Bhubaneswar, March 6: Gadakana, described by some as the “fastest growing urban epicentre” in the city, will shortly have its first government-run hospital.

The Bhubaneswar Municipal Corporation has signed a tripartite agreement with the International Finance Corporation and the housing and urban development department to set up a multi-specialty, 250-bed hospital in the area.

International Finance Corporation (IFC) will identify the financier for the project. Sources said it could either be the Asian Development Bank or the French government. Work on the project is likely to start in six months.

The state government will have to pay Rs 2.73 crore ($50,000) as the transaction advisory fees to IFC for identifying the financier. The amount will come from the Odisha Urban infrastructure Development Fund, created for development of urban facilities in public-private-partnership (PPP) mode.

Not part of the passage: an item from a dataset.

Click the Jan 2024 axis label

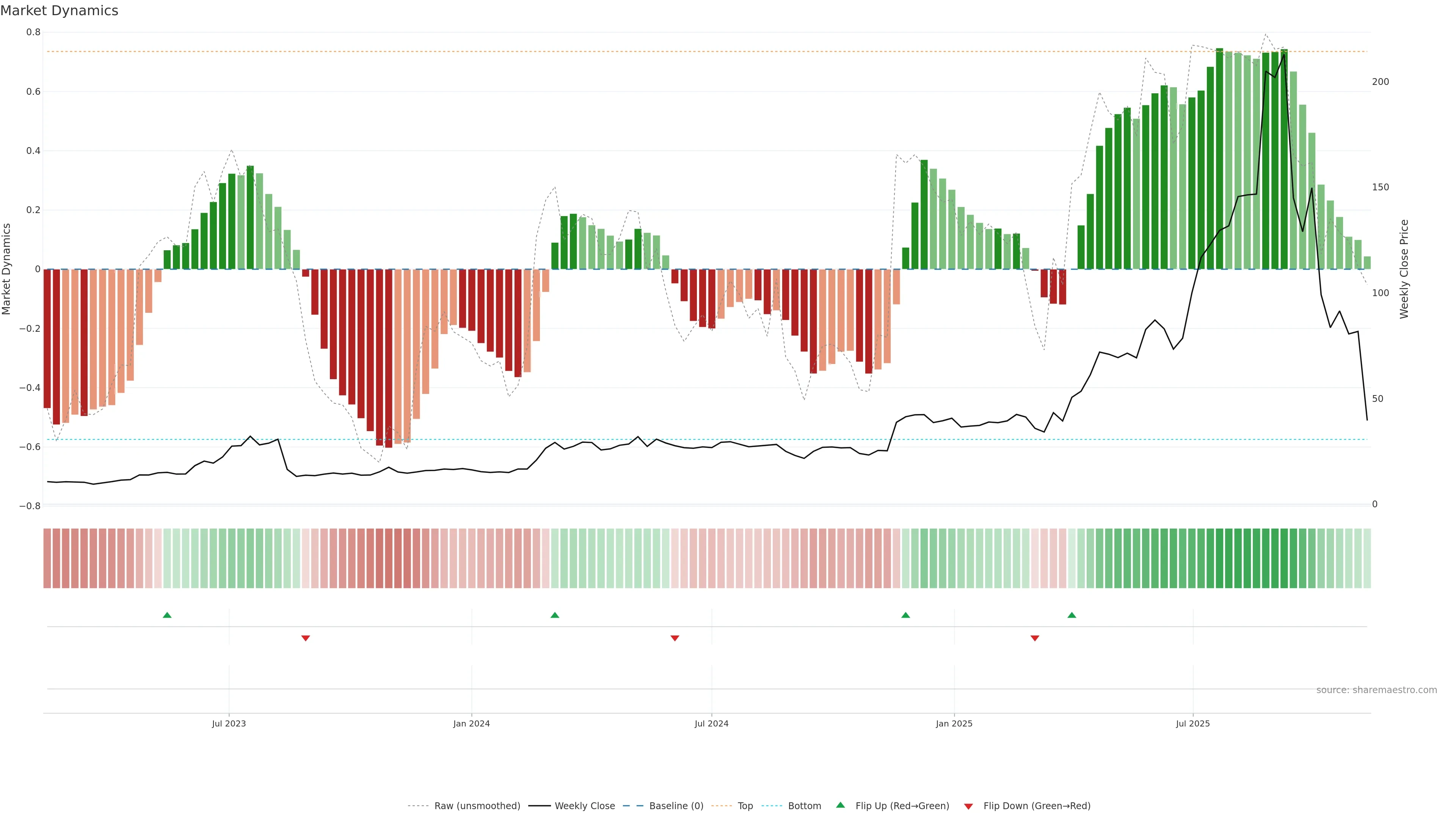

Bhubaneswar Municipal Corporation (BMC) commissioner Sanjib Kumar Mishra told The Telegraph: “As part of the World Bank group, IFC is known for providing such assistance to similar projects worldwide, especially for health related PPP projects.”

At present, BMC’s hospital in Old Town behind the Lingaraj temple has 106 beds. The oldest hospital in the city, it started functioning in the late 1930s and was under the district board. Later, it came under the administrative control of the Bhubaneswar notified area council (NAC), municipality and then the municipal corporation. But the hospital has always been in the news for the wrong reasons. Falling and leaky roofs, dilapidated operation theatres and wastewater polluting the surroundings have been common complaints.

A proposal to move a renovated municipal hospital to a plot at Annie House Square in Old Town had to be dumped because of land acquisition issues and debate over the plot’s location.

On February 27, the municipal council approved the proposal for a multi-specialty hospital at Gadakana and renovation of the corporation hospital in Old Town. The hospital in Gadakana will help people from areas such as Nandankanan, Raghunathpur, Patia, Damana, Mancheswar, Veer Surendra Sai Nagar, Saileshri Vihar, Niladri Vihar, Chandrasekharpur, Jayadev Vihar and many areas on the outskirts. The city management group has identified a five-acre plot for the project.

The municipal commissioner said: “The dispensaries affiliated with the corporation hospital at Kapilaprasad, Gada Gopinath Prasad Colony, Brahmeswar Patna and Bharatpur will also be upgraded under the new health care delivery plan. We have zeroed in on Gadakana, as the region is near the fastest growing urban epicentre and people have no access to any major government-run health care delivery institutions there.”

Madan Jena, councillor of ward no. 7, is happy that BMC could sign the MoU four days after the council’s nod. “Gadakana remains cut off from the main city and there is not a single major hospital run by the government there, although there are many private health care institutions. The establishment of a major hospital will help the needy a lot,” Jena said.

Kulamani Behera, a resident of Sailashree Vihar, said: “Even today, there is not a single health care institution here, although it is thickly populated and many real-estate development sites and educational institutions are coming up. The civic authorities should have thought of a hospital plan much earlier.”

Surya Das of Old Town was sceptical about the hospital plan. “The civic authorities have wasted nearly three years by promising a renovation plan for the existing corporation hospital near Lingaraj temple with sponsorship from an industrial house. It never happened. Will the 250-bed hospital in Gadakana see the light of day?”